**Text section:**
━━━━━━━━

U.S. deportations of Guatemalans via air dwindle for second year of pandemic

·2-min read

By David Toro

GUATEMALA CITY (Reuters) - The United States, with the completion of the three final deportation flights of Guatemalans in 2021, marked a second year of steady decline in the amount of migrants sent back to the Central American country during the COVID-19 pandemic.

Guatemala this year received 17,806 of its citizens deported from the United States via 184 flights. Nearly 4,000 of the deportees were minors, according to data from the Guatemalan Institute of Migration(IGM).

Compared to pre-pandemic figures in 2019 of 54,599 Guatemalan deportees, this year marked a 38% decrease in the number of people sent back by air. In 2020, when some flights were suspended, the United States sent back 21,057 people.

Gerson Sanchez, a 40-year-old merchant from northern Guatemala, said that he and 23 others were arrested in early December crossing into Texas from the Mexican state of Tamaulipas. He was deported on Tuesday from McAllen, Texas, on a flight with 125 other people.

"It was my first time trying to get to the United States to work, but after the bad experience in that detention center, I prefer not to try again," Sanchez said.

Despite the decrease in deportations from the United States via air, problems at the southern border are worsening as record numbers of migrants arrive in hopes of crossing, according to Ursula Roldan, a migration expert at Guatemala's Rafael Landivar University.

"This is due to the containment policies of the United States initiated under the Trump administration. This worries us because borders are places of risk due to human trafficking and drug trafficking and migrants are trapped in this area," Roldan said.

By contrast, the number of Guatemalans deported via land from Mexico doubled in 2021 compared to the previous year. The IGM received 1,194 buses with a total of 40,696 people, compared to 22,901 people deportees in 2020.

━━━━━━━━

**Extracted data:**
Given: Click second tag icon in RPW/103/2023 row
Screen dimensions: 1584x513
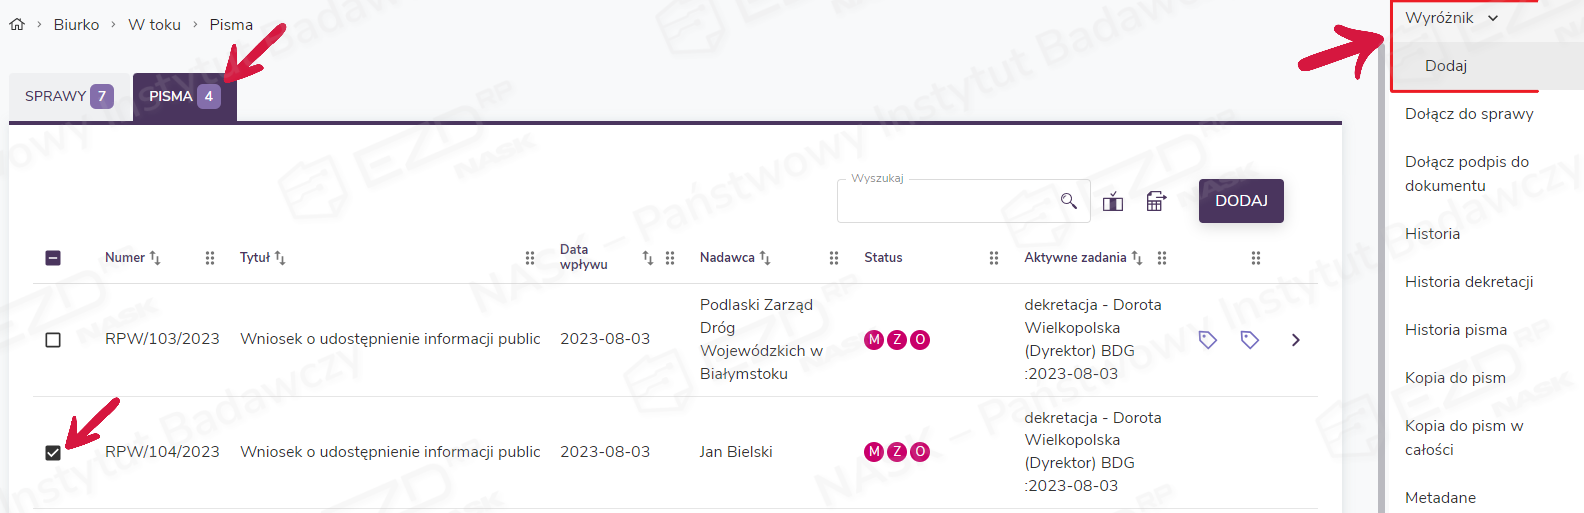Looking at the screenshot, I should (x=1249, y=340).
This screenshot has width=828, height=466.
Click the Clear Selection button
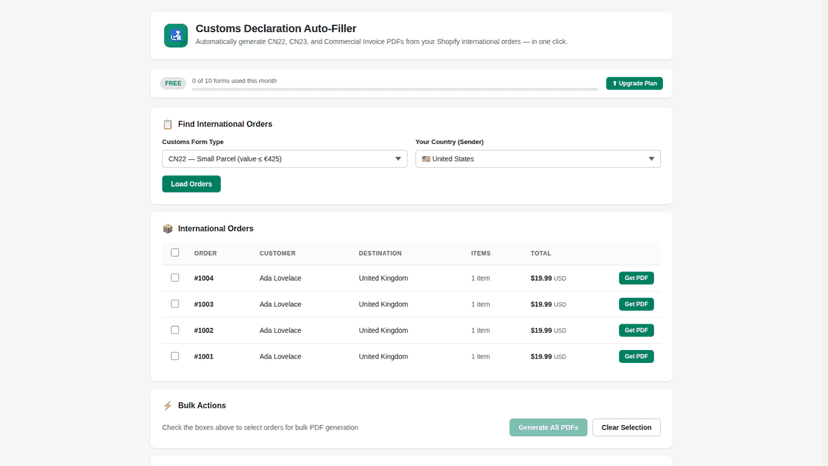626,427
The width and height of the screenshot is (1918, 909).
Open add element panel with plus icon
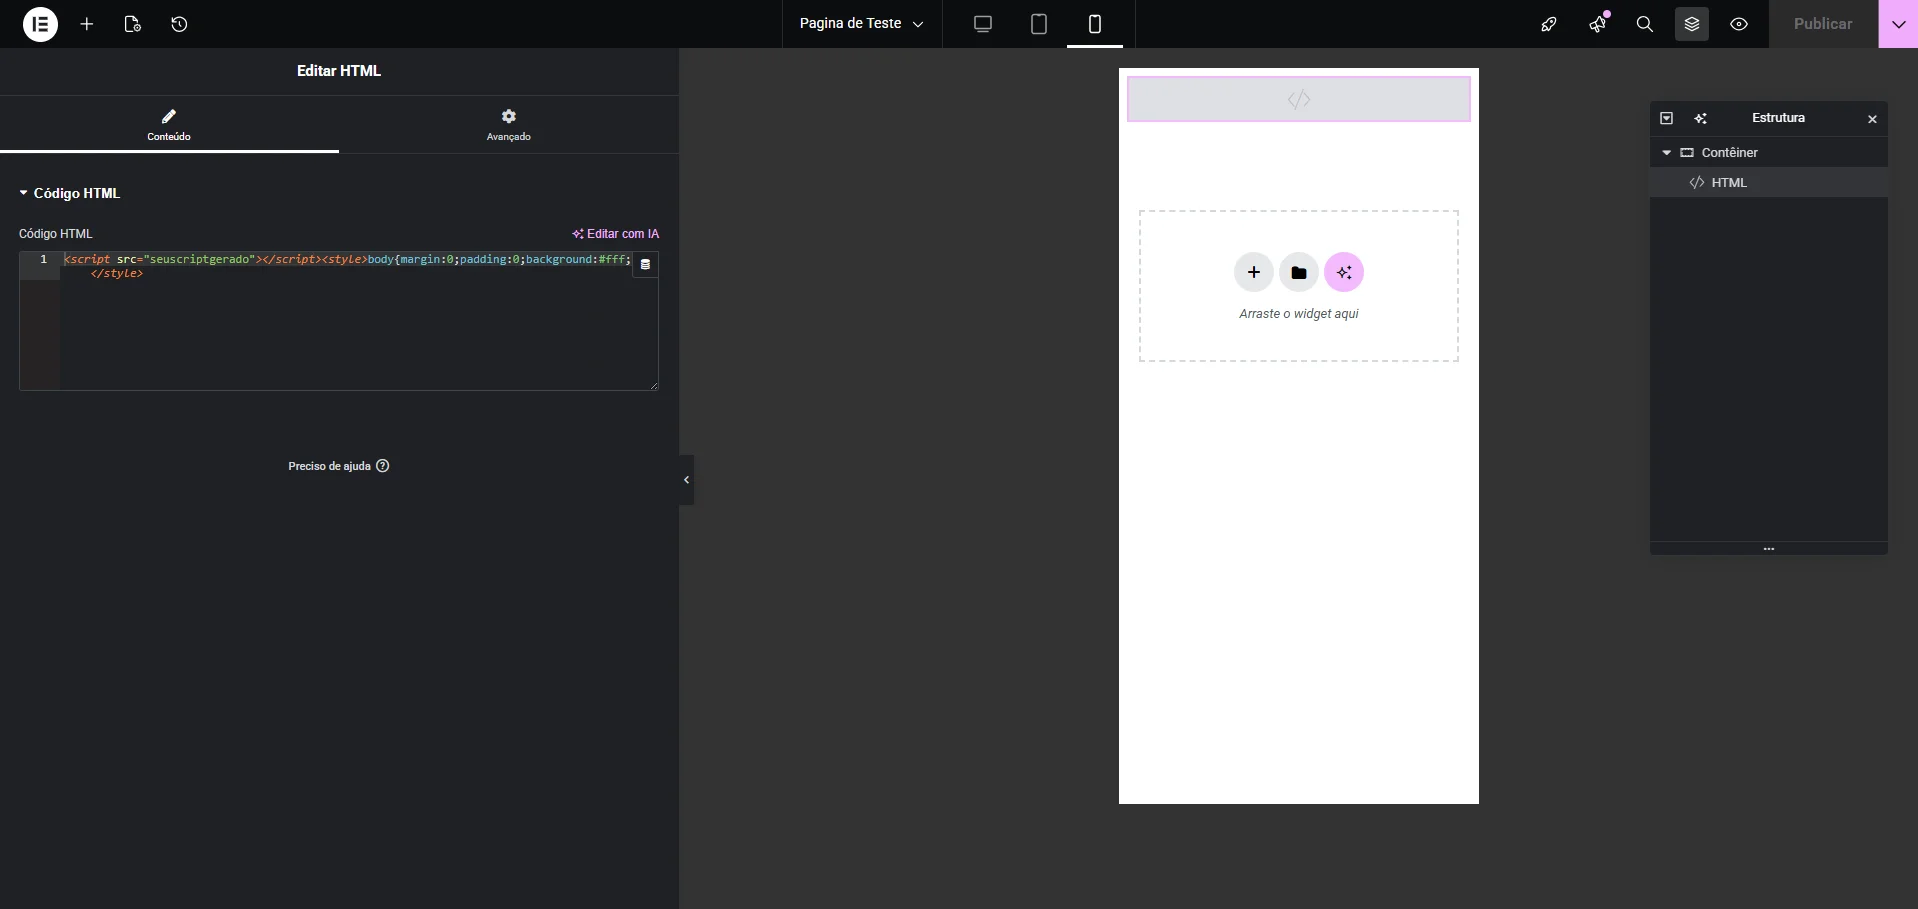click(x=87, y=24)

━━━━━━━━

**Exercises:**
[a] For each statement, decide whether the article on Guatemalan deportations agrees with it. Answer yes or no, and quote the words of the article that decide it. (i) Guatemala received 184 deportation flights from the United States this year. (ii) The United States sent more Guatemalans back by air in 2020 than in 2019. (iii) The number of Guatemalans deported by land from Mexico fell in 2021.
[b] Print the article on Guatemalan deportations between "U.S. deportations of" and "Institute of Migration(IGM).", inclusive.
[c] According to the article on Guatemalan deportations, from which city in Texas was Gerson Sanchez deported?
These records come from a separate source, not from the article on Guatemalan deportations.

**Response list:**
[a]
(i) Yes: "Guatemala this year received 17,806 of its citizens deported from the United States via 184 flights."
(ii) No: "Compared to pre-pandemic figures in 2019 of 54,599 Guatemalan deportees" and "In 2020, when some flights were suspended, the United States sent back 21,057 people."
(iii) No: "the number of Guatemalans deported via land from Mexico doubled in 2021 compared to the previous year."

[b]
U.S. deportations of Guatemalans via air dwindle for second year of pandemic

·2-min read

By David Toro

GUATEMALA CITY (Reuters) - The United States, with the completion of the three final deportation flights of Guatemalans in 2021, marked a second year of steady decline in the amount of migrants sent back to the Central American country during the COVID-19 pandemic.

Guatemala this year received 17,806 of its citizens deported from the United States via 184 flights. Nearly 4,000 of the deportees were minors, according to data from the Guatemalan Institute of Migration(IGM).

[c] McAllen, Texas.